Oh; I didn't mean that you are blaming the compiler devs for breaking your code or something, just that I don't think there has been breakage of our stability promises in this case :)
basically we have custom derive for our diagnostic type trait Diag, which is using an fn-like attribute named diag and also a macro (defined with macro_rules) with that same name.
Ah, I see this is an inert attribute white-listed by a derive macro, not an attribute macro.
Then this is indeed a regression affecting stable.
My preferred solution would be to increase priority of derive helper attributes during resolution (item 6 in https://github.com/rust-lang/rust/pull/50911#issuecomment-411605393), rather than introducing more namespaces.
macro diag() {}
#[derive(Diag)] // introduces inert attribute `diag` into scope that shadows `diag`s from outer scopes
#[diag] // refers to the inert attribute
struct S;
@petrochenkov In short, thanks, that solution would solve our problem, and of course it is one way to do it.
But please, if I could take a few more minutes of Your time, explain why You keep referring to attributes, written as #[attribute(...)] as "attribute macros"? Are those really "macros" in rust? A macro is something that gets expanded into code in place it is invoked (with !), exactly as macro_rules defined macros work. An attribute is just an annotation without any inherent influence on the executable code, unless something will use that annotation to generate some code (like for example custom derive). As such those thing (attributes and macros) are completely different and should not shadow one another in any way, regardless whether macros can be expanded in attributes or not. Am I missing something?
@petrochenkov Nevermind, please ignore. The magic name "inert attribute" have provided me with some results to read on. Thanks
@jchlapinski I know you said ignore, but I'll just expand briefly ;) in short, yes, we are aiming to allow macros to be used in those positions which would edit or alter the struct definition and expand it. #[derive] is one such macro, but it happens to not modify the struct definition but rather just produce extra items alongside (impls, specifically). Think "decorators" in Python, in any case.

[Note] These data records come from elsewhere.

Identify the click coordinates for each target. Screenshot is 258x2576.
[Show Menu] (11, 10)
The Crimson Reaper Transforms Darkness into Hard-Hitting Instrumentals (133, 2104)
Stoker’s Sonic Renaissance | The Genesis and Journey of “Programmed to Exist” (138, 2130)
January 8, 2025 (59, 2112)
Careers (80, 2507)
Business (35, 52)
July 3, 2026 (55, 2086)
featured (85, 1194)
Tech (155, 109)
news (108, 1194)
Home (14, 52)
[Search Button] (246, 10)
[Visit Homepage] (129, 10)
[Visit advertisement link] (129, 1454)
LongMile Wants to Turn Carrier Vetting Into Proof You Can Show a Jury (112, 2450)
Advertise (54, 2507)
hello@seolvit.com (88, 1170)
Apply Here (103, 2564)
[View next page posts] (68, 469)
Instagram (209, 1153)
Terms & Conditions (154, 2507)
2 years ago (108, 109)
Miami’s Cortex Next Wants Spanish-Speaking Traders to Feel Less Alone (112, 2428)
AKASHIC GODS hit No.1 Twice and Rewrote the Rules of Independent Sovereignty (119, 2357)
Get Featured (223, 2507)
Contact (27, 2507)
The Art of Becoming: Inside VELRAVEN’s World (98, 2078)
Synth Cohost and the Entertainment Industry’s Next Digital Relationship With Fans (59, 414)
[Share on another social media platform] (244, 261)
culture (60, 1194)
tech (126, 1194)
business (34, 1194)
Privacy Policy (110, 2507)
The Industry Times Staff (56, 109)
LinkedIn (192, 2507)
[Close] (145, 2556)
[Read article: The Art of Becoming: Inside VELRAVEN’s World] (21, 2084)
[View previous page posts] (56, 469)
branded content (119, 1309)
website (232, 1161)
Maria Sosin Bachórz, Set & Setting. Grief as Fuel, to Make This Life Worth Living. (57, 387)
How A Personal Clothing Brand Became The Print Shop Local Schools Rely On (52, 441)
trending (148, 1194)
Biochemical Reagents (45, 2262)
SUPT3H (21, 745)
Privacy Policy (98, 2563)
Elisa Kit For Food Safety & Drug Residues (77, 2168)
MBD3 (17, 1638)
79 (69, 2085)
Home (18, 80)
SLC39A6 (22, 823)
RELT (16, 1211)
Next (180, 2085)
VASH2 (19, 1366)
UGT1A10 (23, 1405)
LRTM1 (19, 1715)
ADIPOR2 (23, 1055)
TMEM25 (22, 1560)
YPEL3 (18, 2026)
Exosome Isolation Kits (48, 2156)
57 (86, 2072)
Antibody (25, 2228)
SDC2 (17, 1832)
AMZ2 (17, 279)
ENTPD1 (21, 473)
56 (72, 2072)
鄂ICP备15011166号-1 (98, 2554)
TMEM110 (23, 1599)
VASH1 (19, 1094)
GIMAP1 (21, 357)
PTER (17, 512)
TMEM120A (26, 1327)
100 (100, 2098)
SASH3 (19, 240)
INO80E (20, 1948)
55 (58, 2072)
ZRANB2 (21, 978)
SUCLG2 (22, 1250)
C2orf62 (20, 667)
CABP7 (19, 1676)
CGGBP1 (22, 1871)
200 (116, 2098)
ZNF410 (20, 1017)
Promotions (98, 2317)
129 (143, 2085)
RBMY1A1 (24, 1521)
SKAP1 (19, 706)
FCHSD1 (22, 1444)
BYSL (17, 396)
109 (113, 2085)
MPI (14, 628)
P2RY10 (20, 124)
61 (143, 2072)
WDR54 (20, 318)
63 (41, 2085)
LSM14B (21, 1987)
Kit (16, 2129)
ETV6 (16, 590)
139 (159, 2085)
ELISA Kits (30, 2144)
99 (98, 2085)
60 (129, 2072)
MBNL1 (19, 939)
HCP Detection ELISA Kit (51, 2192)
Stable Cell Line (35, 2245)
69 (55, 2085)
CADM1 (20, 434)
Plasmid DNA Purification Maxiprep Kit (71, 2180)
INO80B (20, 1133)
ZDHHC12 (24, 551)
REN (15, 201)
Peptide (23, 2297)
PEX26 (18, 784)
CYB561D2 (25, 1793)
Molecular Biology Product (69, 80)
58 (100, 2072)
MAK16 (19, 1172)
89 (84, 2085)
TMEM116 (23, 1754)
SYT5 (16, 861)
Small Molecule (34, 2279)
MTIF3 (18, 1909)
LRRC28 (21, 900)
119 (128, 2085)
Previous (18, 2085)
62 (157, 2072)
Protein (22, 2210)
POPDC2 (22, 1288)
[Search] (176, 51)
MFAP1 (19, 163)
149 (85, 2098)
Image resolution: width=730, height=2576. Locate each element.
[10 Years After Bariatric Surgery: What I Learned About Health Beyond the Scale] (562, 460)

That said, I myself am not entirely clear on the current contours of this design. So perhaps I will pose a few questions that I would like clarified:
do we want all macro_rules and other macros to be usable as macros in attribute position?

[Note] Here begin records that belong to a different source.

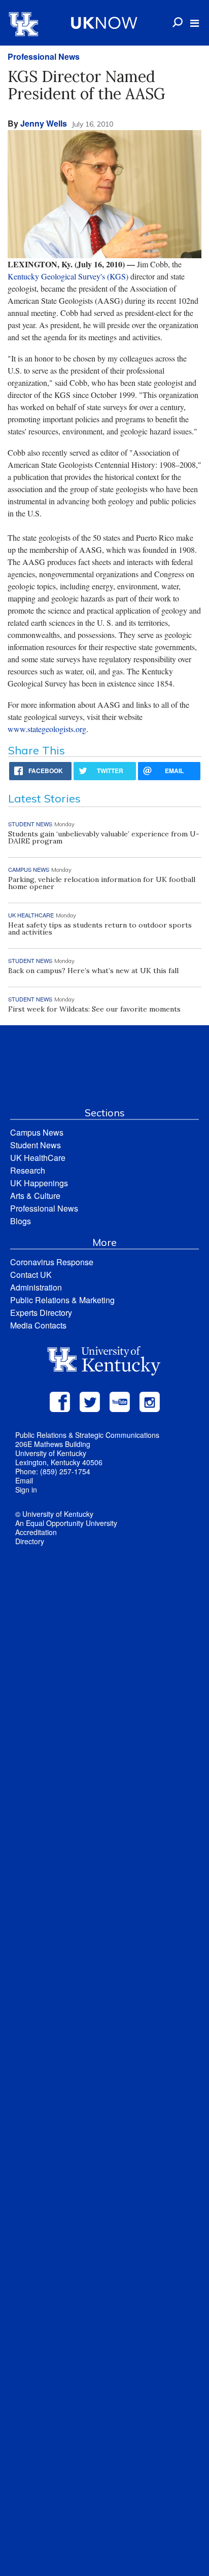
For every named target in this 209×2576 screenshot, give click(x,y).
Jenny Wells (43, 123)
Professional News (44, 56)
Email (24, 1480)
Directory (29, 1541)
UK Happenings (39, 1183)
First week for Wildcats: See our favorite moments (94, 1009)
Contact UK (31, 1274)
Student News (35, 1145)
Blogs (20, 1221)
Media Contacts (38, 1325)
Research (27, 1170)
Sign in (26, 1489)
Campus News (36, 1132)
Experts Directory (41, 1312)
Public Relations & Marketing (62, 1300)
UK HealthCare (37, 1157)
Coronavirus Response (51, 1262)
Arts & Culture (35, 1195)
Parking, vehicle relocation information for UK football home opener (101, 883)
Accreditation (36, 1532)
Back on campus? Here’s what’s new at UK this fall (93, 970)
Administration (36, 1287)
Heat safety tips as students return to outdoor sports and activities (100, 928)
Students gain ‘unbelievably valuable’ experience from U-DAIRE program (103, 837)
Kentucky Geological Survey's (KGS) (68, 276)
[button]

No, I don't think so.聽The two kinds of macros have different 'signatures' so whether decl or proc, they have to be used differently. However, they do share the same namespace.
can you actually use a macro-rules macro in this position, or is it an error if a decorator resolves to a macro-rules macro?
"This position" is item position? In which case it should be fine. I believe with new proc macros there is no distinction between decorators and modifiers, and I don't care either way about old proc macros.
can macros beyond derive macros add these "whitelisted attributes"?
I believe this is currently a special attribute of derive macros. Real proc macros have more power since they consume the input to the macro, they can decide what to allow or disallow.
visited for triage. Seems under control from looking at PR #54069. P-high.
Most helpful comment
Currently this is expected behavior - fn-like macros, attribute macros and derive macros share single namespace and can shadow each other (similarly to types being able to shadow traits etc).
See https://github.com/rust-lang/rust/issues/53205#issuecomment-411599806 for some motivation.
This change shouldn't affect stable Rust since attribute macros were stabilized only few days ago.